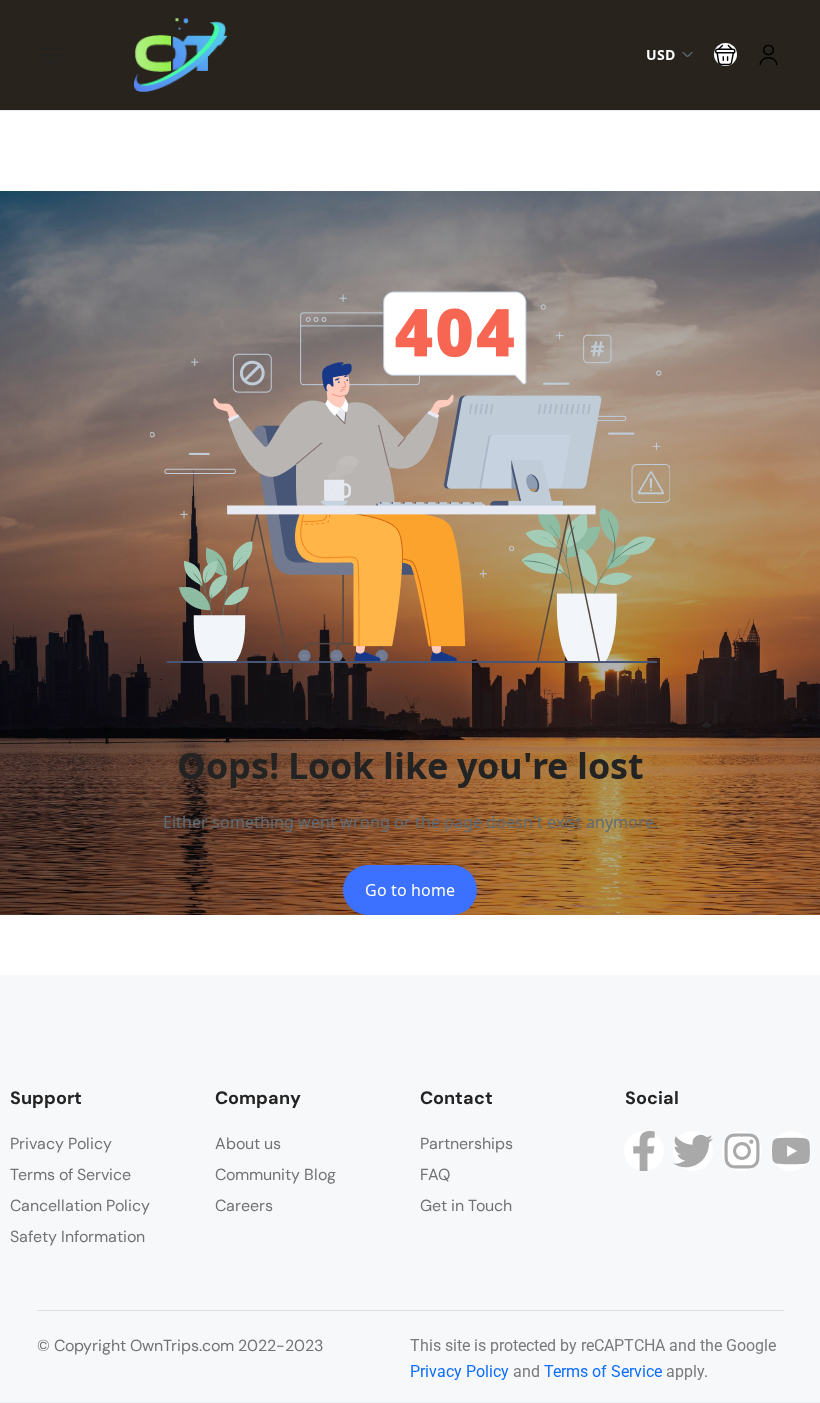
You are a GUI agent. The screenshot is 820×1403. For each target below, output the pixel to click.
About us (248, 1143)
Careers (244, 1205)
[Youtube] (791, 1151)
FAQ (435, 1174)
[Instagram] (742, 1151)
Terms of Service (70, 1174)
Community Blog (275, 1174)
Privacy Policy (61, 1143)
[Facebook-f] (644, 1151)
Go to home (410, 890)
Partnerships (466, 1143)
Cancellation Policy (80, 1205)
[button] (725, 54)
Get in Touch (466, 1205)
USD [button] (660, 54)
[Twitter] (693, 1151)
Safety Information (77, 1236)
= = = = = = =
Look above for the line that contains "[Youtube] (791, 1151)". That line and every line after it through the end of the data must be written out exactly, with nothing else.

[Youtube] (791, 1151)
FAQ (435, 1174)
[Instagram] (742, 1151)
Terms of Service (70, 1174)
Community Blog (275, 1174)
Privacy Policy (61, 1143)
[Facebook-f] (644, 1151)
Go to home (410, 890)
Partnerships (466, 1143)
Cancellation Policy (80, 1205)
[button] (725, 54)
Get in Touch (466, 1205)
USD [button] (660, 54)
[Twitter] (693, 1151)
Safety Information (77, 1236)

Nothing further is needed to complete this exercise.